Warner, who creates fund-raising murder mystery events for libraries across the country and teaches child development at Diablo Valley College, likes to include a character with a disability in her mysteries. She said, “My first series featured a deaf woman, the second ‘How To Host A Killer Party’ series offered a party planner with ADHD and a mother with Alzheimers, and in my current series, ‘Death of a Crabby Cook’ serves up a computer hacker who has Asperger's Syndrome. My disabled characters are very empowered and coping well with their disabilities.”

So, how did Warner become so dedicated to helping those with disabilities? She said, “During high school I did volunteer work in a multi-handicapped class. One student in particular had an impact on me. He was diagnosed as being developmentally delayed until they later learned he was only deaf. Once they realized this and put him in a school for the deaf, he made remarkable progress. I became so interested in deafness that I learned sign language and went on to become a sign teacher.”

Warner received her MA in Deaf Education. “I taught infant and preschool deaf children sign language. I stopped teaching briefly when I had my children, and that's when I began writing. I thought a deaf protagonist would make a fascinating sleuth, since she'd have to use other senses to solve a crime, rather than hearing.”

When she wrote that first mystery featuring a deaf protagonist, Warner was very concerned about acceptance in the deaf community. “It was challenging, since I wasn't deaf myself, but I got a nice review in a deaf periodical saying, ‘I can't tell if the author is deaf or hearing, but she's captured the deaf experience.’ I breathed a sigh of relief and kept writing about the deaf community.”

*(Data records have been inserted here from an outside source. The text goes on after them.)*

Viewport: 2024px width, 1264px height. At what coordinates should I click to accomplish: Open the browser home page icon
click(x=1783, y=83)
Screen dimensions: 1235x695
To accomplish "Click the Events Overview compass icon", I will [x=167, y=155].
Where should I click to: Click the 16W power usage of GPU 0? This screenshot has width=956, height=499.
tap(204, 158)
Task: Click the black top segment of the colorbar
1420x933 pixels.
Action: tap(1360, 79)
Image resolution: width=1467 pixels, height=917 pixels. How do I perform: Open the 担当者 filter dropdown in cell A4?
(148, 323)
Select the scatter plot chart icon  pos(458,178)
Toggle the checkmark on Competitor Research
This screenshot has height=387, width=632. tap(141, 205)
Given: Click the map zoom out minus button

In addition to being accepted in the deaf community, “Dead Body Language” won a Macavity Award for Best First Mystery, and was nominated for an Agatha and an Anthony Award. Warner’s children’s mystery series, The Code Busters Club, won an Agatha Best Children’s Mystery Award and is nominated for an Anthony.

As for the Food Festival Mysteries, Warner said, “This is a cozy series featuring Darcy Burnett, recently down-sized from her job as a restaurant critic, who goes to work in her Aunt Abby's food truck. It offers a fun story, a little romance, inside information on the food truck world, and lots of recipes.”

In “Death of a Crabby Cook,” Darcy discovers that someone’s been trafficking in character assassination—literally—when a local chef turns up dead and her aunt is framed for the murder. The victim was an outspoken enemy of the food trucks—and now Darcy wonders if one of the other vendors cooked his goose. With her aunt’s business—and freedom—on the line, it’s up to Darcy and Dream Puff Jake Miller, to put the brakes on a crabby—and out-of-control killer . . . before time is up.

With the San Francisco Seafood Festival behind her, Warner has set her sights on dessert. She said, “I'm working on the next book in the series set at the San Francisco Chocolate Festival, ‘Death Of A Chocolate Cheater,’ and making myself drool over all the chocolate recipes.”